Poutine a reçu un nouveau mandat de chef de guerre, écrit Benoît Vitkine dans Le Monde (1). Avec des médias sous son contrôle absolu, il est aisé pour la clique du Kremlin de faire croire ce qu'elle veut, que la Russie est agressée, menacée et qu'il faut faire confiance au guide suprême, seul capable de sauver l'empire d'on ne sait quel péril et de lui rendre sa gloire. "Ce climat de tensions exacerbées a probablement renforcé le réel soutien dont bénéficie M. Poutine auprès d’une partie importante de la population. C’est même là le génie des propagandistes du Kremlin : avoir réussi à transformer l’invasion de l’Ukraine en une agression occidentale, et une guerre de conquête en un combat existentiel pour les « valeurs traditionnelles » ou la « souveraineté » de la Russie."
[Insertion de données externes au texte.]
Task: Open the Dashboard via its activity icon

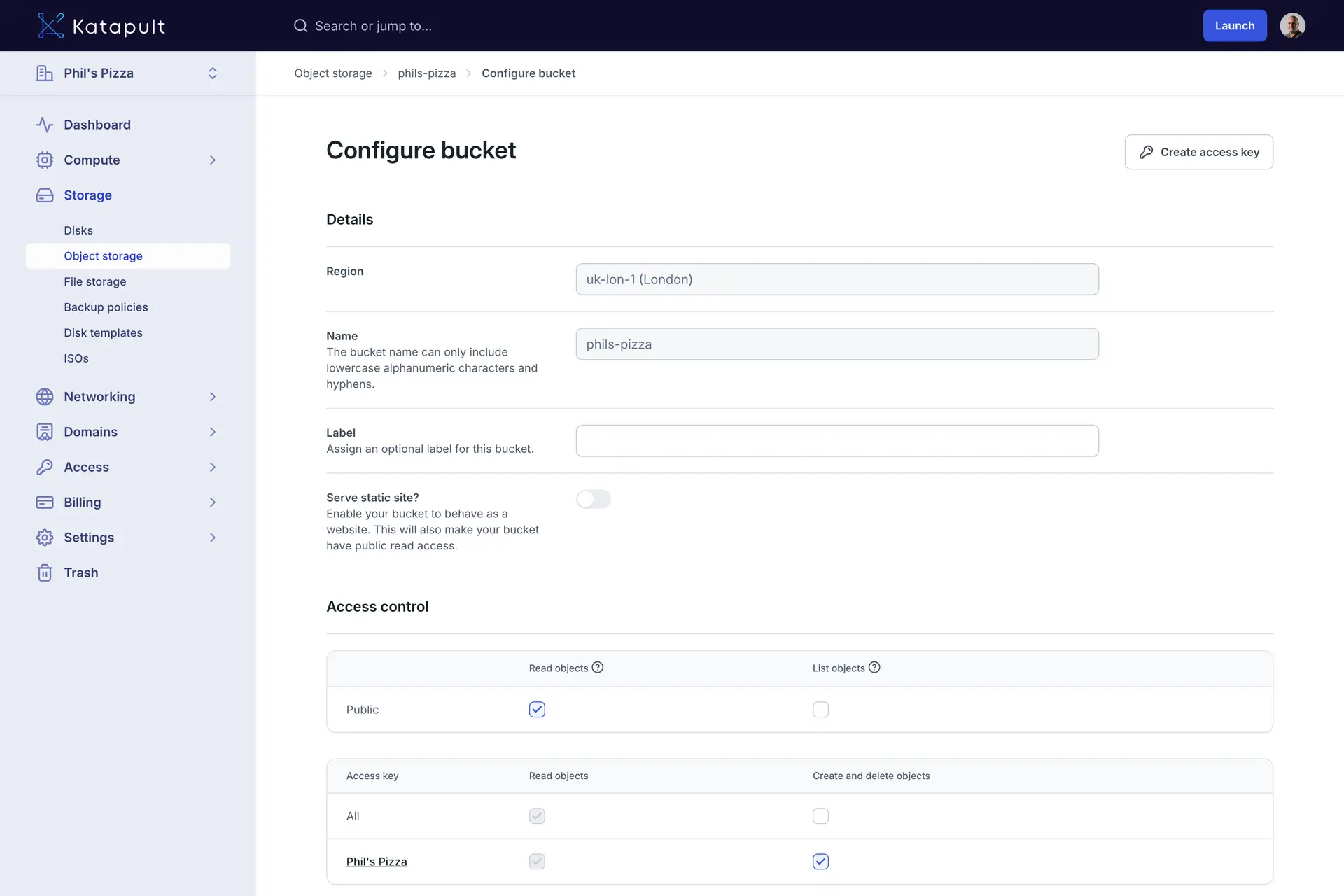Action: pos(44,125)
Cependant quel crédit faut-il apporter aux résultats ?, s'interroge Benoît Vitkine. "Ces dernières années, le pouvoir russe a multiplié les innovations permettant de rendre moins visibles, voire moins nécessaires, les falsifications les plus grossières : vote électronique ; vote sur trois jours ; réduction drastique des possibilités offertes aux citoyens qui le souhaitent d’observer le scrutin… Résultat : on a peu vu les dizaines de vidéos de bourrages d’urnes ou de votes multiples, qui font le folklore des élections russes depuis que des caméras ont été installées dans les bureaux, en 2012. Depuis 2021, l’accès à ces caméras a par ailleurs été restreint. A l’inverse, et de manière nouvelle, des entorses au secret du vote ont été constatées. Le Monde a pu voir des isoloirs sans rideaux et des urnes surveillées de près par des policiers. Plusieurs arrestations ont été signalées pour des messages inscrits sur des bulletins (qui ne sont en Russie pas fermés dans une enveloppe)."
On en rirait si la situation n'était aussi dramatique : à Stary Oskol, ville de 230 000 habitants, les 136 bureaux de vote de la ville affichaient tous, vendredi soir, à l’issue du premier jour de vote, un chiffre de participation identique de 47 %. On pense à Tintin chez les soviets

Quoi qu'il en soit, le dictateur sort renforcé de cette élection cadenassée. Ne reste plus à espérer qu'un cancer fulgurant emporte Poutine. Mais cet homme est en lui-même un cancer. Avec des métastases.